Clearly Nintendo has not only been able to compete with Sega and Sony over the last decade, but they have actually done pretty well for themselves. Before you listen to people who state that Nintendo is in trouble, or that Nintendo can't keep up, remember that almost everything you've heard has been said repeatedly for a decade now, both prior to the launch of the SNES and the N64. It would be good to note that while Nintendo may have sold less N64s then Sony has PlayStations, the N64 has been consistently exceeding the sell-through numbers of the Super Nintendo at comparable stages in the systems lives. Do you know many people who would consider the SNES to have been a market failure. Clearly this is a case of overall larger volumes obscuring the relevance of the figures.
One also has to remember these days when looking at the numbers that sell through quantities are higher in every respect than they were ten or even five years ago. According to the top sales tracking agency in the country (TRSTS® Video Games Report(3)) it is noted that as recently as both 1998 and 1999, Nintendo's corporate developed games held four of the top five games sold over each year. The non-Nintendo game in 1998's top five was Sony's Gran Turismo, and in 1999 it was Sony's Gran Turismo 2. How can someone honestly say that a company is doing poorly when they consistently hold the top spots in software sales for the industry? No matter what the many and varied reasons are that people come up with to explain the rankings, the numbers are still there. Even without exact dollar amounts it is simple deduction to see that Nintendo is making money at what they do. Therefore, it is easy to say that, as long as this trend continues Nintendo will be in no threat of going under anytime soon.

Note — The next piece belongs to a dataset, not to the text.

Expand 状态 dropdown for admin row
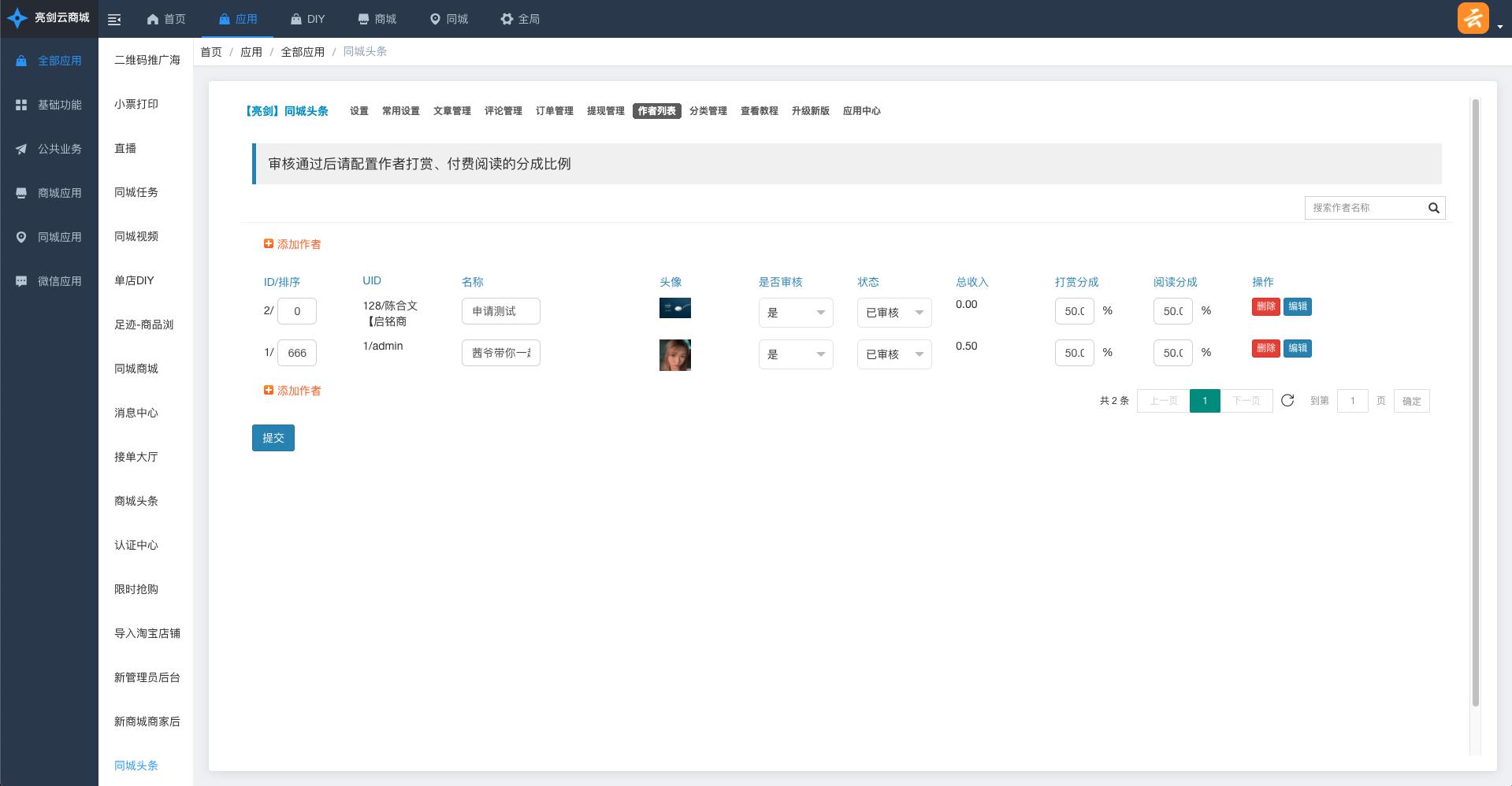This screenshot has width=1512, height=786. click(893, 354)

Without a doubt, Nintendo recognizes their frequent high sales rankings and is proud of it. They claim it is a sign of consumer confidence and the general quality of their games as can be seen in a comment made in an interview by USA Today with Howard Lincoln in July of 1999:
Of course, no discussion about Nintendo can be complete without a mention of Nintendo's designer/producer(*) ace-in-the-hole of Shigeru Miyamoto. While there are many talented programmers and designers at Nintendo, it is Mr. Miyamoto who has been involved with a significant number of Nintendo's most successful games and has allowed the company to pull off records like the release of Legend of Zelda for the N64 which sold over 2.5 million copies in just 39 days. While there is no question that management is a significant part of Nintendo's success around the world, it is safe to say that without Mr. Miyamoto's talents, the company would not likely be as endeared to so many gamers in the marketplace.